Not that there’s an ounce of cheap sentimentality in his performances on Live From Mars. Songs like “Excuse Me Mr.” and “Like a King,” for example, demonstrate that he is all too aware of the vicious racism that poisons our society. But his music — from the inspirational “I’ll Rise” to the smiling “Mama’s Got a Girlfriend Now” — sets a compelling example of how to combat and transcend the corrosive attitudes that set people apart. He’s equally comfortable covering Marvin Gaye’s “Sexual Healing” and Led Zeppelin’s “Whole Lotta Love.” And the arc of his career to date shows how even in this age of pre-packaged, cross-marketed success it’s still possible to attract a sizable audience without radio hits and clever videos, simply on the strength of your talent and the force of your vision. And the ecstatic crowd responses on Live From Mars suggest that Harper’s audience, far from having one eye peeled to spot the next happening trend, is with him to stay.
As for Pearl Jam, it astonishes me that the band’s decision to release live CDs from all the dates on its last tour hasn’t excited more commentary — and more praise. Talk about “Got Live If You Want It”! Quite apart from the excellence of the music on the smattering of discs I’ve heard, the band seems to be setting out to define another way of doing business at a time when the mainstream music industry is interested in nothing but sales. The conventional wisdom of the music business is that a band must release a studio album no more frequently than every two or three years so that the record company can market it with military-style precision. The order of the singles, the timing of the videos, the choice of magazine covers and television appearances — all that is relentlessly executed with the sole purpose of maximizing sales. If a live album is to be released at all, it’s just a holiday season grab for dollars or a tour souvenir — nothing to really be taken seriously. That business approach works fine for a while, but ultimately it burns the audience out, and leaves people bored and jaded, eager to move on to some new, equally well-marketed thrill.

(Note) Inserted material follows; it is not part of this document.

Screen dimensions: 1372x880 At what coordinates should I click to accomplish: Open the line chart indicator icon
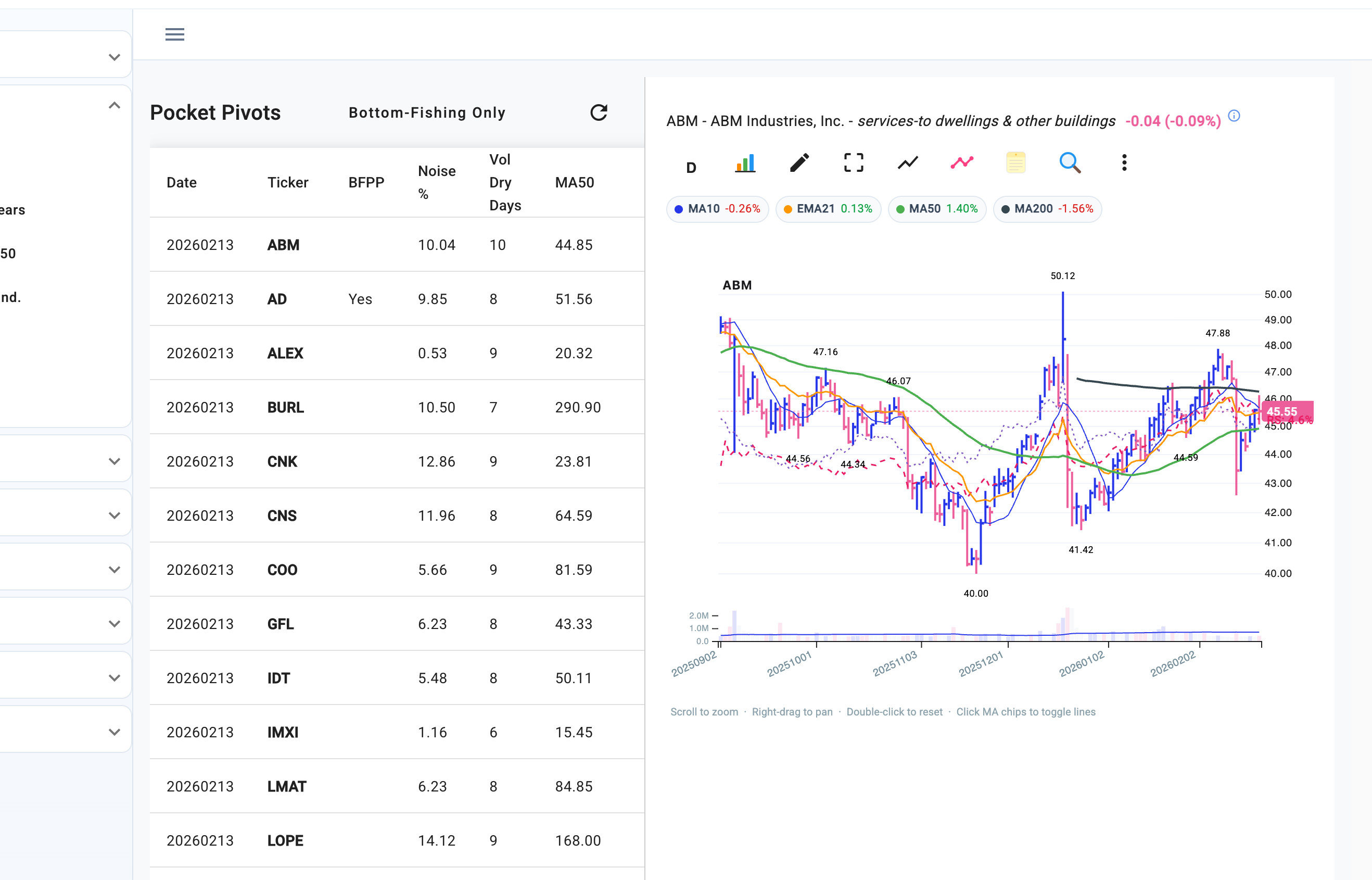[x=907, y=163]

Following the example of the Grateful Dead, however, Pearl Jam are proving that you can satisfy your fans by giving them more, not less. Rather than doling out one perfectly exploited single after another to promote an album to death, Pearl Jam, going to characteristic extremes, have let the group’s most rabid fans set the standard for how much of the band’s music should be available — in a word, everything.
People can make fun of it or even, unbelievably, search for ulterior motives in what the band has done. But it seems to me that Pearl Jam have set out, in their own way, to defeat cynicism and the corporate forces that prefer creating mindless consumers to engaging in a genuine exchange with real fans. When I hear Pearl Jam perform Elvis Presley’s “Can’t Help Falling in Love” in Memphis, I hear a band that is mindful of where it’s playing and excited to honor the sources of the music it loves. And willing to have some spontaneous fun with its fans.
Giving everything to your audience is a great rock & roll gesture of community. And whether, in their different ways, it’s Bruce Springsteen and the E Street Band, Ben Harper or Pearl Jam, it reminds me, as Steve Van Zandt said, of something that maybe we all need and deserve to be reminded of.